Snow Flower And The Secret Fan

Though his career’s wandered down plenty of other interesting (Smoke) and less interesting (Because Of Winn-Dixie) paths, director Wayne Wang will always best be known as the premier chronicler of the lives of Chinese-Americans and Chinese in America on screen, from his influential debut Chan Is Missing to The Joy Luck Club. It’s a subject he’s returned to recently with 2007’s digitally shot double feature A Thousand Years Of Good Prayers and The Princess Of Nebraska, and in Snow Flower And The Secret Fan, he takes a step further, setting the film entirely in China. Adapted from Lisa See’s novel of the same name, and chronicling two female friendships separated by centuries, this latest film aims for The Joy Luck Club’s crossover appeal but ends up stilted and emotionally remote.

See’s book is about the lives of two sworn friends in the 19th century, Lily (Li Bingbing) and Snow Flower (My Sassy Girl’s Gianna Jun), and the film adds a present-day thread in which the same actresses play women living in Shanghai, with Lily preparing to transfer to New York and Snow Flower struggling after a failed relationship with a expat nightclub owner (Hugh Jackman, who sings in Mandarin!). The parallel stories allow for interesting echoes: The theme of bound feet in the older tale is matched to a shot of contemporary Lily massaging her insteps after shucking off a pair of high heels. But the structure also means that the arcs of both friendships are compressed when they’re supposed to epic.

In the past, the two girls are quickly separated by their respective marriages, and much of their communication takes place via messages written on silk fans. The present is framed like a mystery, with Lily investigating her estranged bestie’s life after Snow Flower is badly injured in a car accident. The restrictions placed on the choices available to these women come through more strongly than their connections to each other, and the value of deep friendship is discussed more than it’s portrayed onscreen.

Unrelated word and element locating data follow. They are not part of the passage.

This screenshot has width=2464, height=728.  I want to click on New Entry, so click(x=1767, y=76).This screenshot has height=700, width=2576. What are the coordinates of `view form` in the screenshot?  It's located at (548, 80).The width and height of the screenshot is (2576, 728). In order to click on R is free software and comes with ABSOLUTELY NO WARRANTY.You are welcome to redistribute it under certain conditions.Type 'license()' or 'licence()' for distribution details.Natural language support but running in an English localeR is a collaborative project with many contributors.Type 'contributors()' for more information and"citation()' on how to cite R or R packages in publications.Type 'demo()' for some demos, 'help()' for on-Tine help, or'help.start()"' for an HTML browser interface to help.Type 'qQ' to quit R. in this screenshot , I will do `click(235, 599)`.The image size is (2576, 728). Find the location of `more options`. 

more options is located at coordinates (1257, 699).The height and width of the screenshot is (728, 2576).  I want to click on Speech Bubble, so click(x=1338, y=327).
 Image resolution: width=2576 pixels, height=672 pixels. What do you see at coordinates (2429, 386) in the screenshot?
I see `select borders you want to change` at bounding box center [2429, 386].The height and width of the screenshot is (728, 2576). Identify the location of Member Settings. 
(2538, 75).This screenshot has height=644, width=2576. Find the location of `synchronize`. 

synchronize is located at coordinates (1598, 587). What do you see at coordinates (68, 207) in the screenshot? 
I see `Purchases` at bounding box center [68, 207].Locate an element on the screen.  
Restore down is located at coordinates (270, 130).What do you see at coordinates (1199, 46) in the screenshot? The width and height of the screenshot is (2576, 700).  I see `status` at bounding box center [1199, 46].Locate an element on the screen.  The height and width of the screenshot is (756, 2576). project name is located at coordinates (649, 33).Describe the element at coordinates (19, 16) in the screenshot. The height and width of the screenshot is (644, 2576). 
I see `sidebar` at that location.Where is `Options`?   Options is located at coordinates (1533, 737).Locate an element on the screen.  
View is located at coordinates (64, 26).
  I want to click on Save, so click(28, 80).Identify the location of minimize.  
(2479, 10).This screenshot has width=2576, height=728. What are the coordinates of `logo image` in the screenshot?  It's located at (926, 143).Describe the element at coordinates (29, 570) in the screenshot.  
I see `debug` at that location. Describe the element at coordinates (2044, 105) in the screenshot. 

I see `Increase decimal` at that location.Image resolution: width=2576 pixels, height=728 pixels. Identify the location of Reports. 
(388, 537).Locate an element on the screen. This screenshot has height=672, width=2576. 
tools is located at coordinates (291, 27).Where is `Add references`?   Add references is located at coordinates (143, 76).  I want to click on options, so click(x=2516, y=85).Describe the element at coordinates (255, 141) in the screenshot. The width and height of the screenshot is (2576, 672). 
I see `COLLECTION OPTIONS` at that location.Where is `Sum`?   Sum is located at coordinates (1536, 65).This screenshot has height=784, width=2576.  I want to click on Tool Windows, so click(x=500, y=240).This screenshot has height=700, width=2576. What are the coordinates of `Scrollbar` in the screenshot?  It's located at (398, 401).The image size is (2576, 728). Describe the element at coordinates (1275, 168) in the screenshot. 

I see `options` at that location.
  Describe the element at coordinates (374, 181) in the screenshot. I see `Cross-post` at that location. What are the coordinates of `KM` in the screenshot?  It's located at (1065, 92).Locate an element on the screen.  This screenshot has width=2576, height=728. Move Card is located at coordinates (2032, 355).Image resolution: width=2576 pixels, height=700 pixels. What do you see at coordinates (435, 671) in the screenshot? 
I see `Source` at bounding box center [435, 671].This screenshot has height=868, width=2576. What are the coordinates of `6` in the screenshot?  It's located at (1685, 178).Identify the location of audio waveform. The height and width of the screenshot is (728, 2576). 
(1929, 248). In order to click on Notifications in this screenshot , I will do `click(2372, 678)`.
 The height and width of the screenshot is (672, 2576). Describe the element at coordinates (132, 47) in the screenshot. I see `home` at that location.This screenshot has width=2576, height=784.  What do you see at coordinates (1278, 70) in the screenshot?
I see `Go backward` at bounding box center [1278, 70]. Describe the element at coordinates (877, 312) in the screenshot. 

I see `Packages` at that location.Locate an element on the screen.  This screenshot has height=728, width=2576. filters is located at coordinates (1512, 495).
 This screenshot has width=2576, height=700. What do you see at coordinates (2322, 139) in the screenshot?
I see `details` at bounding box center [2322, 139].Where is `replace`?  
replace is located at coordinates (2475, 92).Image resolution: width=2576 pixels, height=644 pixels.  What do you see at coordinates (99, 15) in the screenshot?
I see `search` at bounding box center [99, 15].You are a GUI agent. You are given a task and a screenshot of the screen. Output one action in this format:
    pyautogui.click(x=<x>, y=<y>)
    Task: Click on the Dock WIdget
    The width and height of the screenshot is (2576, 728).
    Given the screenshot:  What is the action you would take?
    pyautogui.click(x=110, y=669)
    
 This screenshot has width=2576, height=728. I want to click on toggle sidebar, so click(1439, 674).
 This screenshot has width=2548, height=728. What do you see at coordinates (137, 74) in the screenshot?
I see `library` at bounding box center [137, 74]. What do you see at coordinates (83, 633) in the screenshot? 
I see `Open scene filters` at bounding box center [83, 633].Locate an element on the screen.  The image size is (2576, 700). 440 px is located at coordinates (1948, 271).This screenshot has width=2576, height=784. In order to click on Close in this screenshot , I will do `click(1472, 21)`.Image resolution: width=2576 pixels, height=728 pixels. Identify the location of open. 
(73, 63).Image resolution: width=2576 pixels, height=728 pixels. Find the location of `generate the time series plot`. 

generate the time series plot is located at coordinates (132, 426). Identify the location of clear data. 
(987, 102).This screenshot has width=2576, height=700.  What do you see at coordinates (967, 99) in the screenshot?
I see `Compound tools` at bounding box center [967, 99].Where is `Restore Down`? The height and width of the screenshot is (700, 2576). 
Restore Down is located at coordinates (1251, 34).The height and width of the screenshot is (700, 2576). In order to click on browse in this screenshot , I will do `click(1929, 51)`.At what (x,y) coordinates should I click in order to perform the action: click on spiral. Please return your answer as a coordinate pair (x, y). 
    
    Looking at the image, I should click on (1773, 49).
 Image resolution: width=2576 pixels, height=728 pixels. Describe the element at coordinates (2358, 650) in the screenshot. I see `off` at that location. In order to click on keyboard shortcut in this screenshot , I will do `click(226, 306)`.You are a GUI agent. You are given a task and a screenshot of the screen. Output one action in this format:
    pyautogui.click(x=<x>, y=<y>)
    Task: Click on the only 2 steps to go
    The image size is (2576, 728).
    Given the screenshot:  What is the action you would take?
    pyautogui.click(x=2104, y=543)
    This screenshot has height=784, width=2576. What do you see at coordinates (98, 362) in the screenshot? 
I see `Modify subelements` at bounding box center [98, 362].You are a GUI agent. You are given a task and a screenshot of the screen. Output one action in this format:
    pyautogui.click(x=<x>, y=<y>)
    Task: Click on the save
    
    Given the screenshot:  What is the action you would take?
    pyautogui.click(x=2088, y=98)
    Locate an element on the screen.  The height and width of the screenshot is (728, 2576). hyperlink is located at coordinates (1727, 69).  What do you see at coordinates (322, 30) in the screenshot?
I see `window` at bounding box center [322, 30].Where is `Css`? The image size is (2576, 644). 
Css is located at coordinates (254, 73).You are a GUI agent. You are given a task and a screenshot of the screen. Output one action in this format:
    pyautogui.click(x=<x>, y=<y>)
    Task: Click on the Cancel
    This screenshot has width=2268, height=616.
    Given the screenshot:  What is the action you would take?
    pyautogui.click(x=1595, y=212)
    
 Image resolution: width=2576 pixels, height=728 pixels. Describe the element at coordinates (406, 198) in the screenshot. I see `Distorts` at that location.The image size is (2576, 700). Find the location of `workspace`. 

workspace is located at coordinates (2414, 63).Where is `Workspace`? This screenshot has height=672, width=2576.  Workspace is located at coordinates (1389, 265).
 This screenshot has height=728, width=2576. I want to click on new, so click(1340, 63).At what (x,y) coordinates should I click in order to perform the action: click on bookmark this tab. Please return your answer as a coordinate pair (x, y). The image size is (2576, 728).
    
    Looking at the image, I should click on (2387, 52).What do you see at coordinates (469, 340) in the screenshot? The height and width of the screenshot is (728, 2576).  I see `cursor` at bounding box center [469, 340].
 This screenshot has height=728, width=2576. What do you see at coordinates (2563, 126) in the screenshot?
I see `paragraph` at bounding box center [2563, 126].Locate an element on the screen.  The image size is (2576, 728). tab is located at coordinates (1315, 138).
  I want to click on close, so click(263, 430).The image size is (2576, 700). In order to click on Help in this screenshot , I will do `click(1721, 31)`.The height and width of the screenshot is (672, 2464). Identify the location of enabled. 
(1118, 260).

Some of awkwardness is due to the fact that the Korean Jun and Chinese Li spend half the film speaking English, with which neither seems comfortable. (Jun reportedly took Mandarin lessons to prepare for her scenes as Snow Flower, though at least some are dubbed.) The subtext, intentional or not, that emerges from the film’s overabundance of comforting embraces and face-caressing is that beneath this sisterly love spanning the ages is a deeply repressed love that dare not speak its name.